### What is being asked
Would you print out all of the data exactly and keep the pictures out of it?
Data to examine START
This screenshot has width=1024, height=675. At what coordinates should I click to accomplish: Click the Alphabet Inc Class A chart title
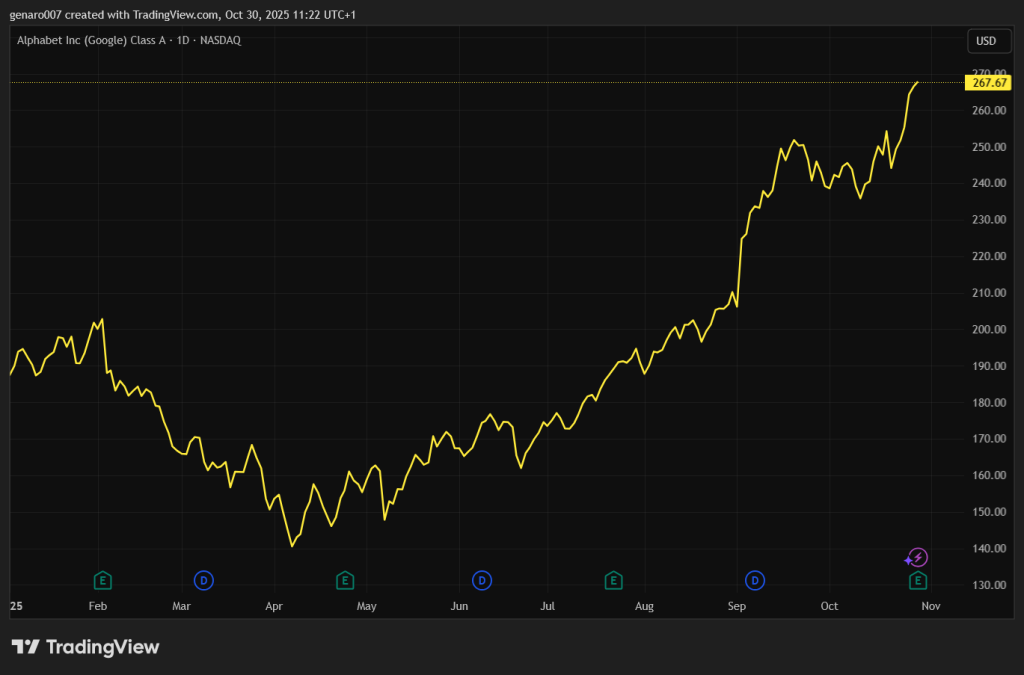pos(129,40)
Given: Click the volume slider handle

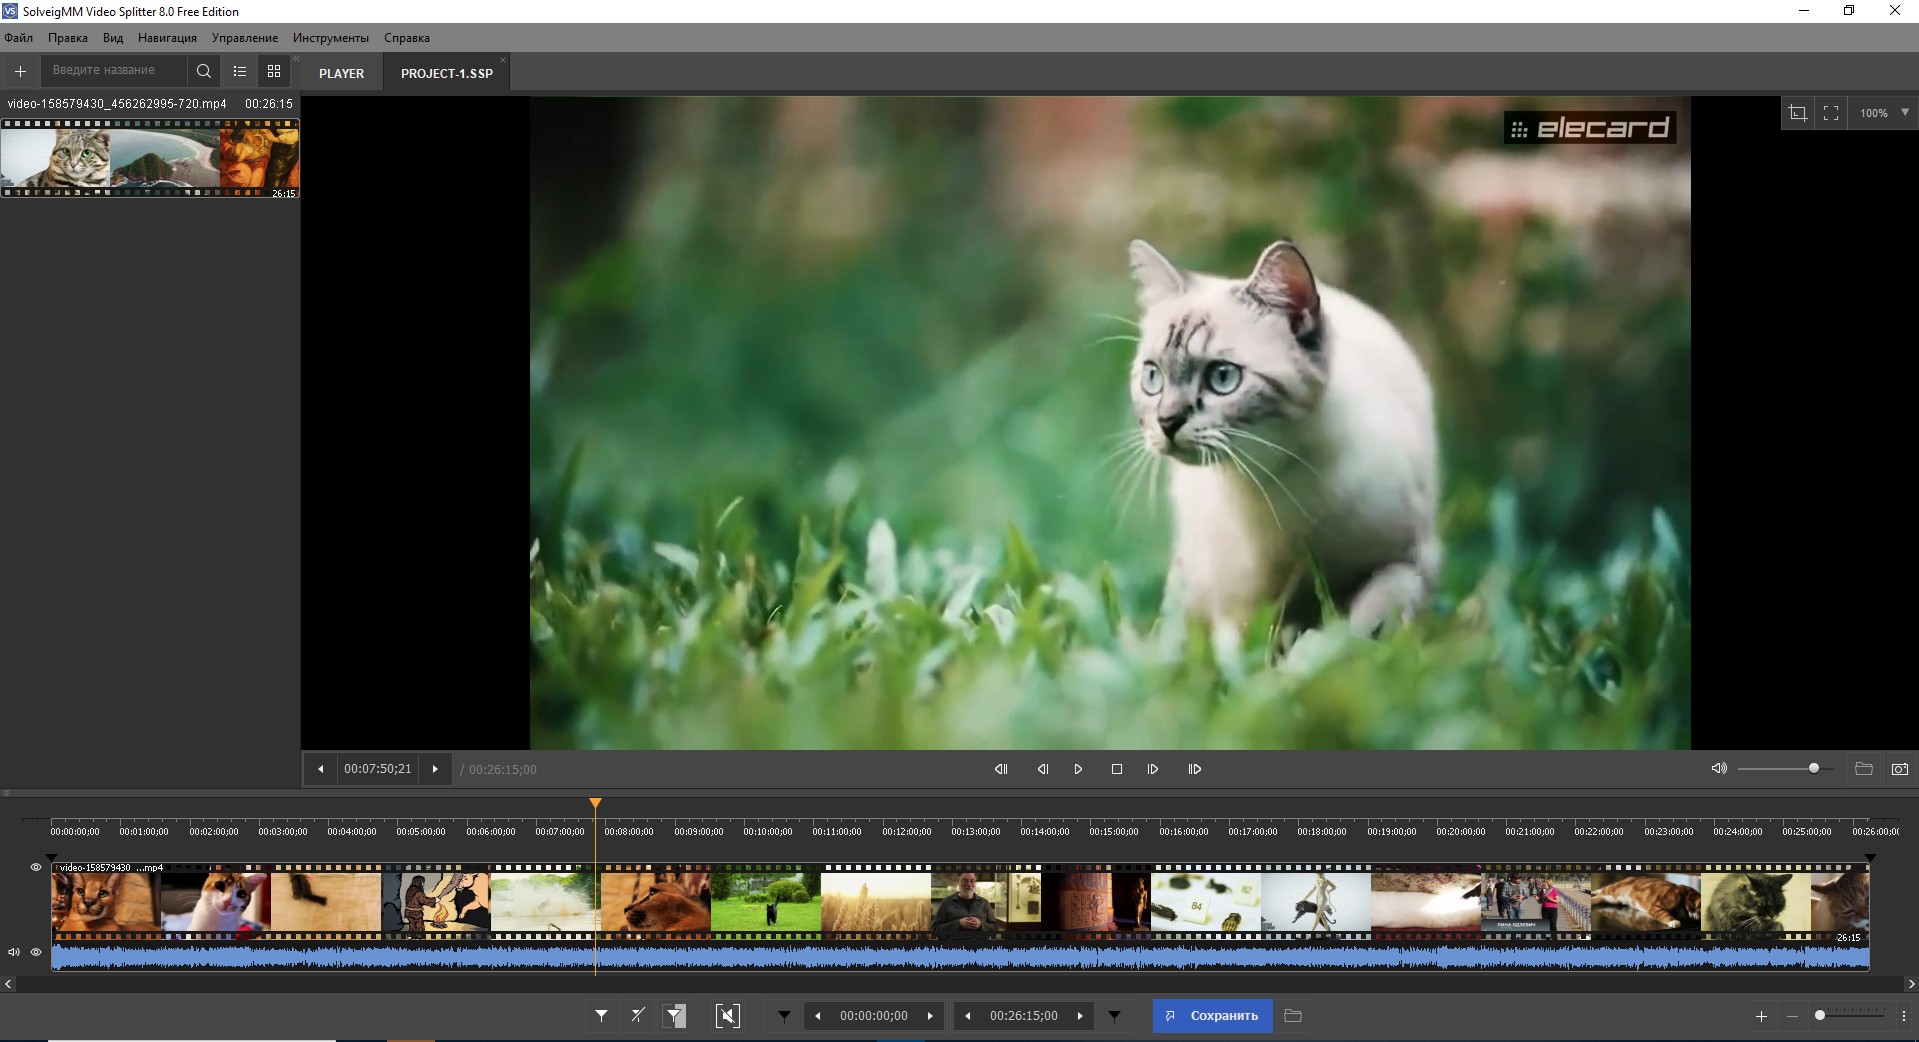Looking at the screenshot, I should 1814,768.
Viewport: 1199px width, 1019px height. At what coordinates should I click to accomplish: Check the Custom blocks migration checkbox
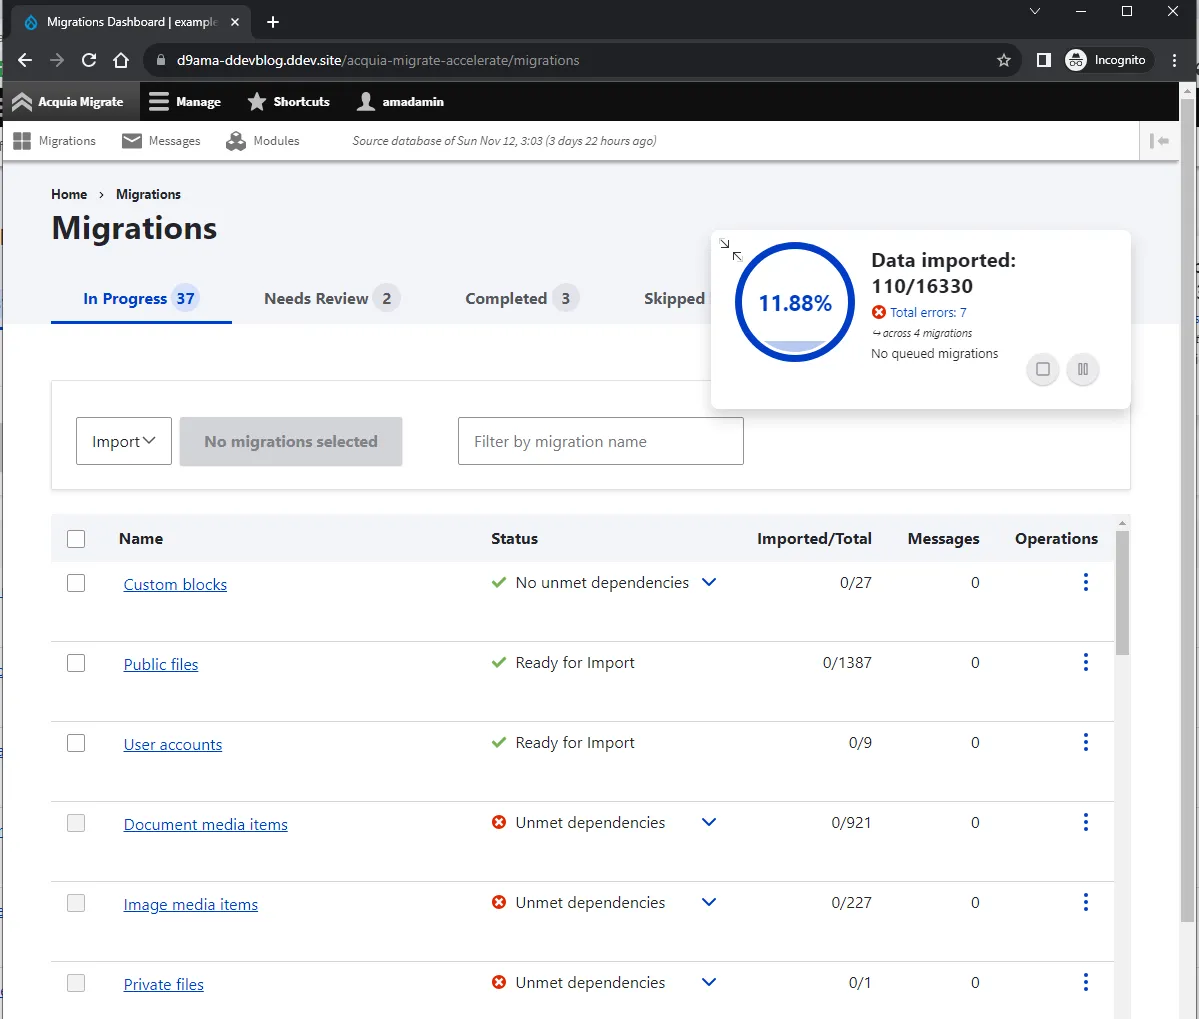(76, 583)
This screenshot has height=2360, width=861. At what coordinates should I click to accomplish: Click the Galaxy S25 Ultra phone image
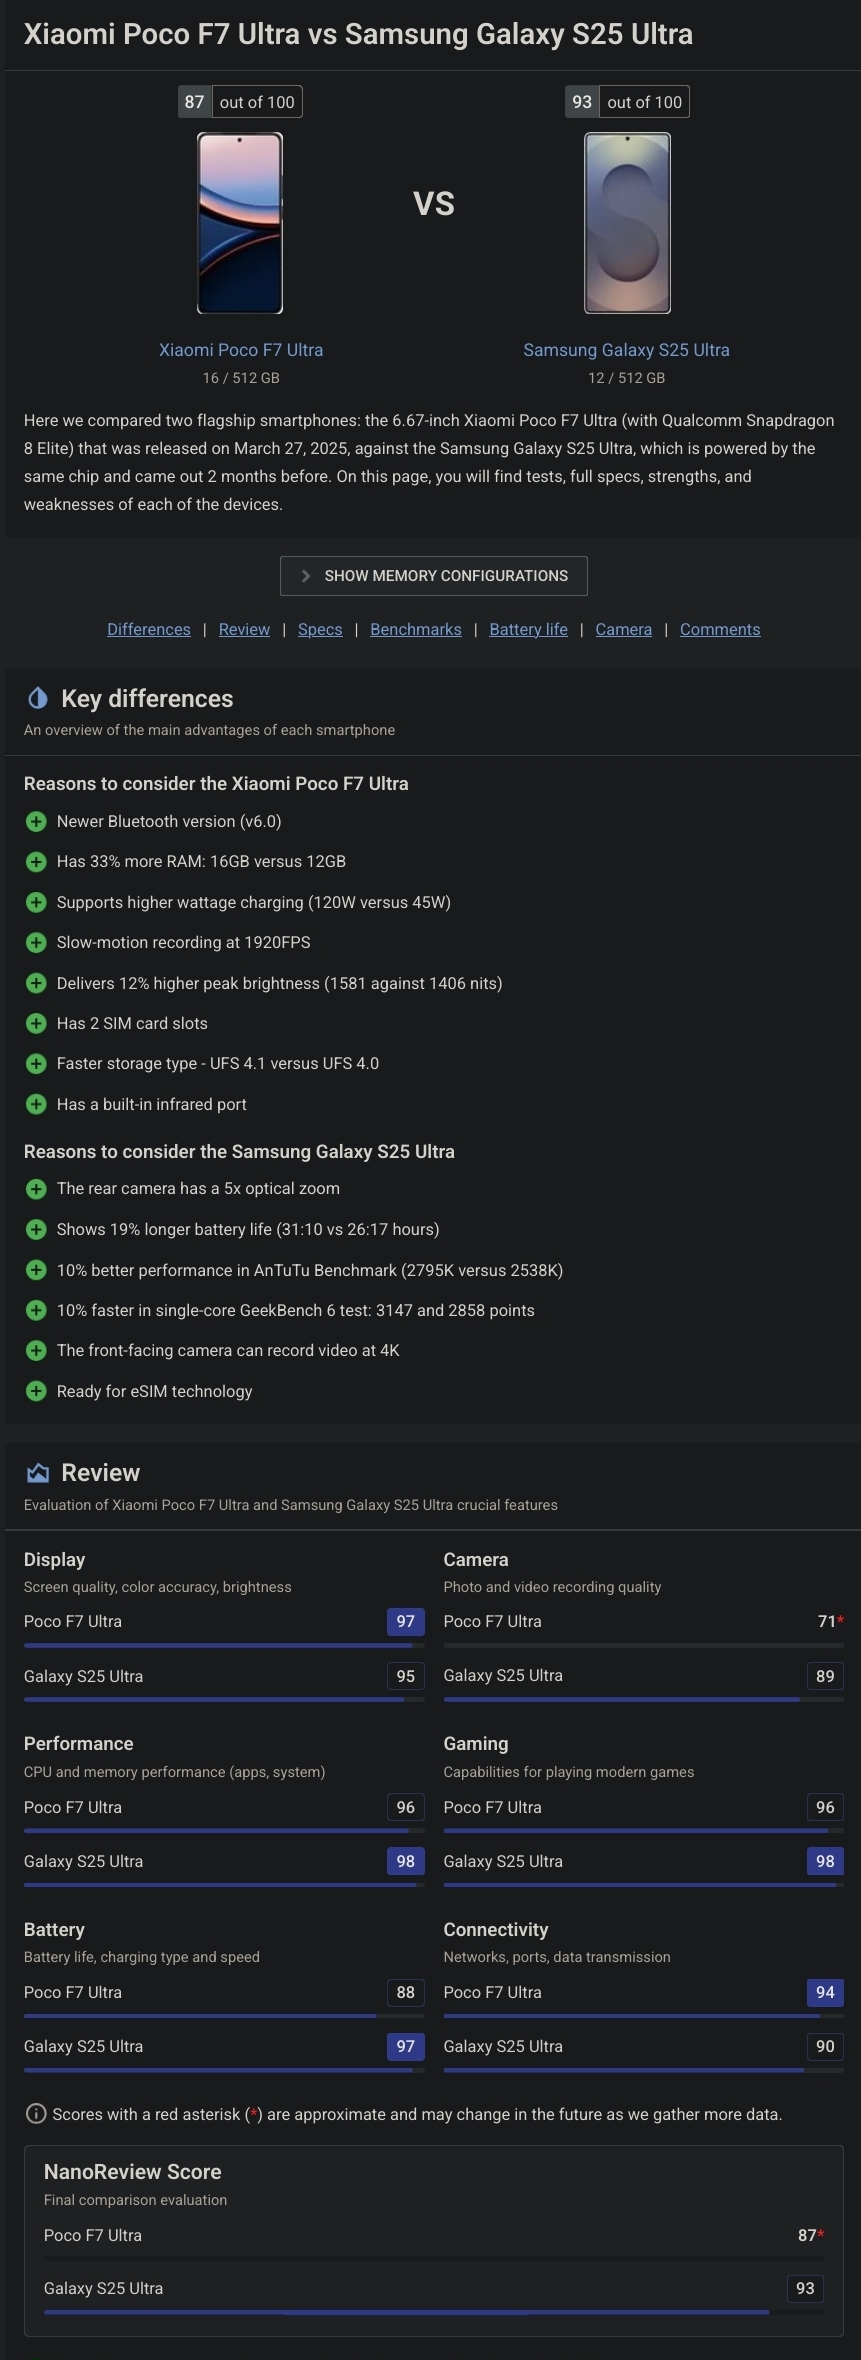coord(628,223)
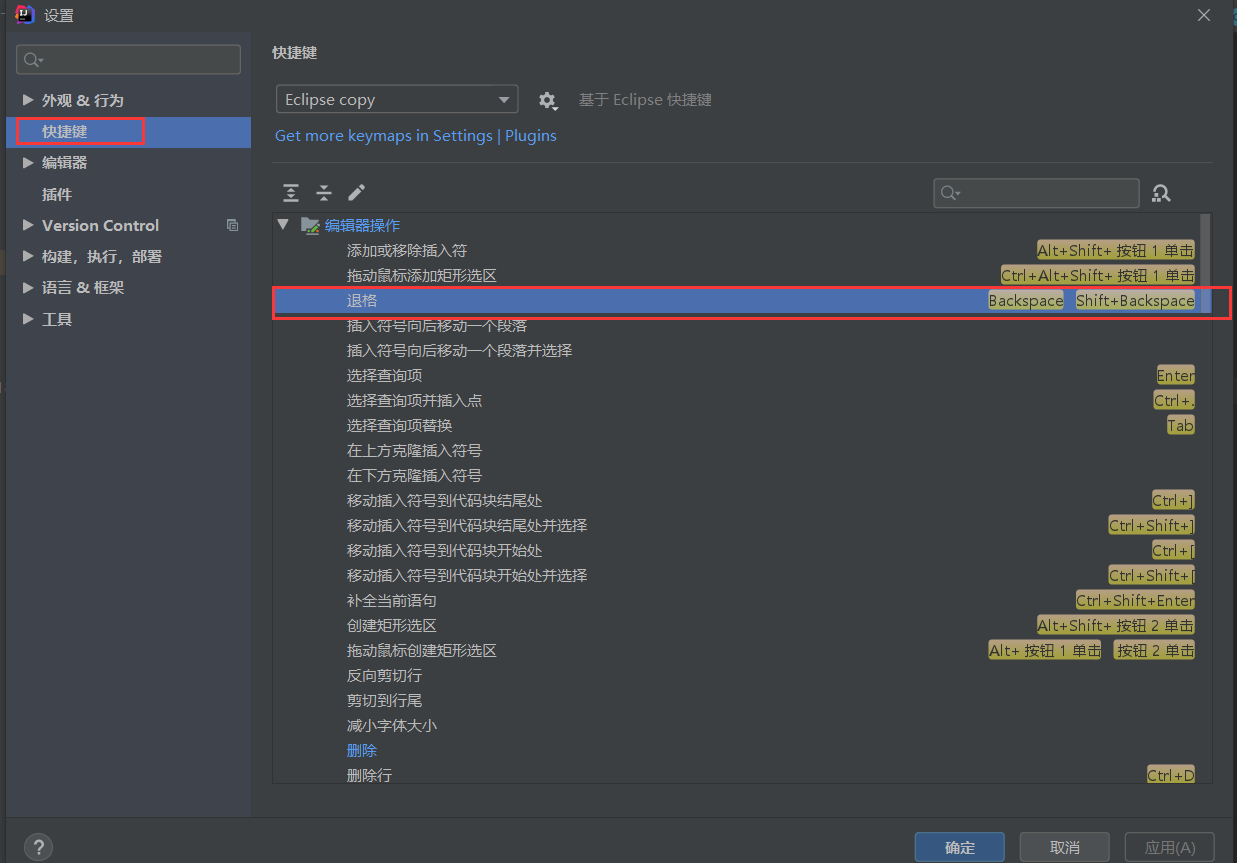Select the 插件 settings entry
This screenshot has height=863, width=1237.
pyautogui.click(x=57, y=194)
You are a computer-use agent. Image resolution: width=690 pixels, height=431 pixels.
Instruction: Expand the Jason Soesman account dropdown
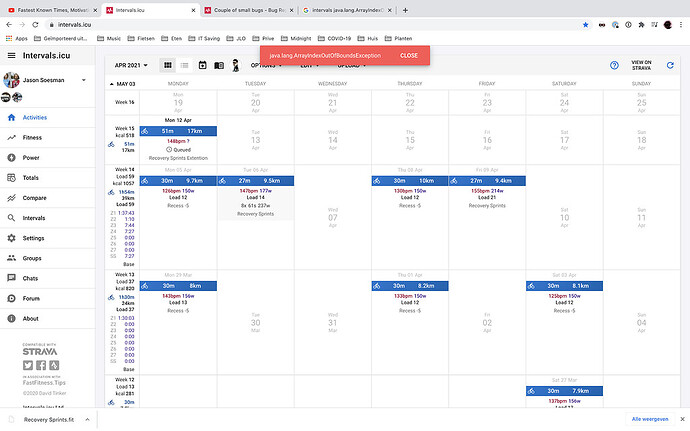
Data to examine END
### Solution for this task
This screenshot has width=1024, height=675. At what coordinates should I click to accomplish: Click the Alphabet Inc Class A chart title
pos(129,40)
Given: Click the volume slider handle

Looking at the screenshot, I should 1814,768.
Viewport: 1199px width, 1019px height. At what coordinates should I click to accomplish: Check the Custom blocks migration checkbox
(76, 583)
This screenshot has height=2360, width=861. At what coordinates should I click to accomplish: Click the Galaxy S25 Ultra phone image
coord(628,223)
Select the 插件 settings entry
This screenshot has height=863, width=1237.
pyautogui.click(x=57, y=194)
You are a computer-use agent. Image resolution: width=690 pixels, height=431 pixels.
Instruction: Expand the Jason Soesman account dropdown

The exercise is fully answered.